We don’t here so much news from Hawaii in the real estate sector, but a rise in commercial real estate investment there last year offers a glimmer of hope. Commercial real estate investment in Hawaii was very strong last year. Spending for hotels, shopping centers, and other attractive bargains was obviously in vogue as investors spent twice what they did the previous year.
A recent report by one of Honolulu’s top real estate entities, Colliers Monroe Friedlander, suggests a commercial market on its way out of the cellar. According to this and other reports, investors there acquired $1.5 billion in commercial property across the state. This figure was up by over $630 million from the previous year.
The Hawaii commercial market saw four consecutive declines before this dramatic increase in activity. Accordingly, Colliers says they expect the positive trend to continue, and that we can expect close to $2 billion in commercial sales there.
Despite this bit of good news for the commercial sector, the more acute residential market shows some problematic symptoms. For one measure, jobs in Hawaii fell in December substantially, and while joblessness has a less immediate effect on commercial real estate, there is almost a direct correlation with the residential side. The graph below (from Department of Numbers) shows clearly, the Current Employment Statistics (CES) and current Population Survey (CPS) statistics these last couple of years.
Now, taking this data and adding in such things as home affordability, it is clear Hawaii has a residential problem on a par with California in many ways. Hawaii has always been high on the affordability side obviously, but now the state is actually the least affordable place to buy a home in the United States. Using numbers from the Department of Numbers once again, Hawaii has the worst FHFA Price to Income Ration, and the worst Price to Rent numbers. By comparison, Washington DC and 48th place California are much more affordable – and places like Michigan are 4 to 5 times more affordable now.

* Exercise *
In the passage on Hawaii real estate, what total value of commercial property did investors acquire across the state?

* Supplied material *

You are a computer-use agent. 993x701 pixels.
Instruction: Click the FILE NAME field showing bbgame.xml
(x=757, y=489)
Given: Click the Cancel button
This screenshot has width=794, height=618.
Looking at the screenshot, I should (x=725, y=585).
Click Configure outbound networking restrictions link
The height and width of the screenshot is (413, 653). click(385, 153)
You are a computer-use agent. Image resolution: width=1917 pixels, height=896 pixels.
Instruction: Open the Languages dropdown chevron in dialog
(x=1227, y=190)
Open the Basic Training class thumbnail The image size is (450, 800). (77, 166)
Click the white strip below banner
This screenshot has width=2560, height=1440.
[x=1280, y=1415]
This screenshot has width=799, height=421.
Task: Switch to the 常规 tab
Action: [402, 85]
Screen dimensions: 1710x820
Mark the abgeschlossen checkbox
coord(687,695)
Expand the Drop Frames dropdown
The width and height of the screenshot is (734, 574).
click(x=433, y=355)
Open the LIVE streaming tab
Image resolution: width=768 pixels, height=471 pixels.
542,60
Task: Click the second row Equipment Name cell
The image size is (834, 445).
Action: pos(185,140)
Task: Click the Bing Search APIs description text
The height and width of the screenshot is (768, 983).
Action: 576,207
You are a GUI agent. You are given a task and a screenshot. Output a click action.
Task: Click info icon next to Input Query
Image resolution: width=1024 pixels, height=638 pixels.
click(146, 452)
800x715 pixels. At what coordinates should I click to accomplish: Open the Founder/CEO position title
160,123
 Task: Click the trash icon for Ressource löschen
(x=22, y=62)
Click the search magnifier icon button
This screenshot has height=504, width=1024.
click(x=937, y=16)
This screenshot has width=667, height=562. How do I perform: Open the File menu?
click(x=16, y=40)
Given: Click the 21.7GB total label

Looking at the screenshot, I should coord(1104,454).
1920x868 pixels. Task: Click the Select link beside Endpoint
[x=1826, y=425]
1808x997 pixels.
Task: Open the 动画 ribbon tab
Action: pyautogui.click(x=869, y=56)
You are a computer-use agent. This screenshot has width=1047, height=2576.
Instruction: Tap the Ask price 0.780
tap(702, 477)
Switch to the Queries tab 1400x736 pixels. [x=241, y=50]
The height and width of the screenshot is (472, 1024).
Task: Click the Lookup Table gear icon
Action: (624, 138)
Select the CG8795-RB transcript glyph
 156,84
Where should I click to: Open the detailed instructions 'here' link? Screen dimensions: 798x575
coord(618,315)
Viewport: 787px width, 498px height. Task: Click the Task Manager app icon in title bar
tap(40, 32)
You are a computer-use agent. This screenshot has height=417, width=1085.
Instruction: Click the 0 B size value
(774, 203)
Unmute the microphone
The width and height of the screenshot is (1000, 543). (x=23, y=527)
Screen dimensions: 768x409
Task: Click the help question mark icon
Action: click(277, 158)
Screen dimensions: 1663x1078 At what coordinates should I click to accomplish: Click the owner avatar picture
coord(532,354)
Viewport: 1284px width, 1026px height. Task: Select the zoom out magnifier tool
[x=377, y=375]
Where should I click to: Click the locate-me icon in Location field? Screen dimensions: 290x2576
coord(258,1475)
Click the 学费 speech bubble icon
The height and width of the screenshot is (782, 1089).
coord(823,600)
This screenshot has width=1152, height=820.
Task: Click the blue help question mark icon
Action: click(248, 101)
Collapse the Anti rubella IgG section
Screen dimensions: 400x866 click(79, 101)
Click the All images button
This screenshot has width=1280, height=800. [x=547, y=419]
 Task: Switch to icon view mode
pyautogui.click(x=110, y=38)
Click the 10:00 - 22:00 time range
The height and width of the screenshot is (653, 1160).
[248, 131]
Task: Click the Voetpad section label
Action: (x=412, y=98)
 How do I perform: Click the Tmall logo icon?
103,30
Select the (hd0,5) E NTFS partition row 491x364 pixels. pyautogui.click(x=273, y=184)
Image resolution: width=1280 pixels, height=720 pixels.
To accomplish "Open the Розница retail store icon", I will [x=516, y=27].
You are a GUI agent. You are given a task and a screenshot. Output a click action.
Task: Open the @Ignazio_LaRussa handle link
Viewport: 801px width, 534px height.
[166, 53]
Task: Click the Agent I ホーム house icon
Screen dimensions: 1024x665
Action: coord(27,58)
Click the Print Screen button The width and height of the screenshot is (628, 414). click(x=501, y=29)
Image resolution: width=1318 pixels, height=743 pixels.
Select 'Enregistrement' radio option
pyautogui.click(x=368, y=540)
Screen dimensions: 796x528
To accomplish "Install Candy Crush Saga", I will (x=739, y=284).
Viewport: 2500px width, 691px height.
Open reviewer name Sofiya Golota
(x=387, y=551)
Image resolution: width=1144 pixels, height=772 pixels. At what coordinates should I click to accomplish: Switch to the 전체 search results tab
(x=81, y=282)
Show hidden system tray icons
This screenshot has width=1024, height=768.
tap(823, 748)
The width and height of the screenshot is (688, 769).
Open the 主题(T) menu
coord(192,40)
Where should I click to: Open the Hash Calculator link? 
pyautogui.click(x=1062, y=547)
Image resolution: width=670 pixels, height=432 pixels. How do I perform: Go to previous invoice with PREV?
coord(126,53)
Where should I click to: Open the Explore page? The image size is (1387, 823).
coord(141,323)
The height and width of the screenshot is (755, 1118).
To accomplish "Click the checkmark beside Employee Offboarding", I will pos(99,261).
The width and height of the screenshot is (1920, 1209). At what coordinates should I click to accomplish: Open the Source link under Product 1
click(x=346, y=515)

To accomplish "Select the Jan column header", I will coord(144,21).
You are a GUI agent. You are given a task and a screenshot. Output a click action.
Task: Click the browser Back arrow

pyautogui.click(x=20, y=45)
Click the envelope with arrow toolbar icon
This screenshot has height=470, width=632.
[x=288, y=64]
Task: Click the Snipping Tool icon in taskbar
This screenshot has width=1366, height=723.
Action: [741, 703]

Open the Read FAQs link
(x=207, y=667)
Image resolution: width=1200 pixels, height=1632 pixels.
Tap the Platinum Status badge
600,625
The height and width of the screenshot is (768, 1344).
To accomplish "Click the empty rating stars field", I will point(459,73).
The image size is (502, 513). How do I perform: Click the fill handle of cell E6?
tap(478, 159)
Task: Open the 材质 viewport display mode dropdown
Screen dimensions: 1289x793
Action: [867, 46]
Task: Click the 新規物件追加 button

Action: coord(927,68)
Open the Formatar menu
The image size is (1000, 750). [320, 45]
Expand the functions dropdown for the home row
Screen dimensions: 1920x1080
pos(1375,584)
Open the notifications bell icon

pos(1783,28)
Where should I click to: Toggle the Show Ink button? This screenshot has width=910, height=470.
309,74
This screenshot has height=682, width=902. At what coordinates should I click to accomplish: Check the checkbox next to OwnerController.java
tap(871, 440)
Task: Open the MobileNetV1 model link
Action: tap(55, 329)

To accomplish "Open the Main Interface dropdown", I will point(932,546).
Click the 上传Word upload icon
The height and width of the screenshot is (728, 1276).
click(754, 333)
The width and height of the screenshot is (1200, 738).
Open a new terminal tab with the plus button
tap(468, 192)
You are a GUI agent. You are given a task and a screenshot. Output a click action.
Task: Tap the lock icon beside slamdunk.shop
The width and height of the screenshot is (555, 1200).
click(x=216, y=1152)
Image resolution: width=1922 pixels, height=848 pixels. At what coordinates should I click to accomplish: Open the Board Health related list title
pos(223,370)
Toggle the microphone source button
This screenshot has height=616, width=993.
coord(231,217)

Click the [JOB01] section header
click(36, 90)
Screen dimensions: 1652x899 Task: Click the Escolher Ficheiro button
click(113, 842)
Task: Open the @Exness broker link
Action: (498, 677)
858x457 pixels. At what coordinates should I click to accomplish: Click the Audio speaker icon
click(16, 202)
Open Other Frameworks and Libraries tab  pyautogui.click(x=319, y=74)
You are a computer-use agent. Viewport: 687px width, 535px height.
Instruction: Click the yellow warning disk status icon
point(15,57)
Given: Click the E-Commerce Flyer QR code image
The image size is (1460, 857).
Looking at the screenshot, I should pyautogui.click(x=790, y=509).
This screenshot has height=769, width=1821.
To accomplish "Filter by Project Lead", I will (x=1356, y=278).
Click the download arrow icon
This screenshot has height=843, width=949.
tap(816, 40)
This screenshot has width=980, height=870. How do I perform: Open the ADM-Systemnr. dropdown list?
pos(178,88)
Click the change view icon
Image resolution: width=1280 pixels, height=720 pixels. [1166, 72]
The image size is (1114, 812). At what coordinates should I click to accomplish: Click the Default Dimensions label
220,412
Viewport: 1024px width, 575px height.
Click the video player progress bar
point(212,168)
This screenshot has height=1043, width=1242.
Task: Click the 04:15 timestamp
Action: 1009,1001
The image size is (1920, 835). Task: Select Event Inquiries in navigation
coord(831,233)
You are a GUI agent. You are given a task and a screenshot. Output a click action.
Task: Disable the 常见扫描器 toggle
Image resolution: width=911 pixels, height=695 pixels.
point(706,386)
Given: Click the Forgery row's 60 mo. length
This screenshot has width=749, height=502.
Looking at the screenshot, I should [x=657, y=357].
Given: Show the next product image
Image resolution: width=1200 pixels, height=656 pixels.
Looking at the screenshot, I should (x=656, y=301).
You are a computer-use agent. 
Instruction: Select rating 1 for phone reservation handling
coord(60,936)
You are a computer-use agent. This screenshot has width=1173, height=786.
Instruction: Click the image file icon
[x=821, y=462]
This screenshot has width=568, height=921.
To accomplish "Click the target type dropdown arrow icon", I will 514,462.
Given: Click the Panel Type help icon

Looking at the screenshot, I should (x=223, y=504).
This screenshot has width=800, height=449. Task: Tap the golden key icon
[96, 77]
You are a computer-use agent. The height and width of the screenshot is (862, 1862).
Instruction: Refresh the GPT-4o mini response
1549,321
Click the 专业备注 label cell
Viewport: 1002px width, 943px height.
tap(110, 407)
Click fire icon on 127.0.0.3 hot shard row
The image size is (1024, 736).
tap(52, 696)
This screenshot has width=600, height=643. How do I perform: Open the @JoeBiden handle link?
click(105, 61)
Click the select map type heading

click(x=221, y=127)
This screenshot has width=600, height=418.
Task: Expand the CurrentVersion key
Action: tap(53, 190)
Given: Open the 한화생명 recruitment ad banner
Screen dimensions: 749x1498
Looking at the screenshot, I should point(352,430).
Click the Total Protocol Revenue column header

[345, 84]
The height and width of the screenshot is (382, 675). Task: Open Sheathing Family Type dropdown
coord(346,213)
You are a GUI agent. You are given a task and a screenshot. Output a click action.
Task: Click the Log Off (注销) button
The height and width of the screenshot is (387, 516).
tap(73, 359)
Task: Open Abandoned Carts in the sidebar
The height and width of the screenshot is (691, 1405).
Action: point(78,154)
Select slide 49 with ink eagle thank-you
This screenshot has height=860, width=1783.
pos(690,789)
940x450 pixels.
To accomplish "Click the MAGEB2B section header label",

* Response area *
$1.5 billion.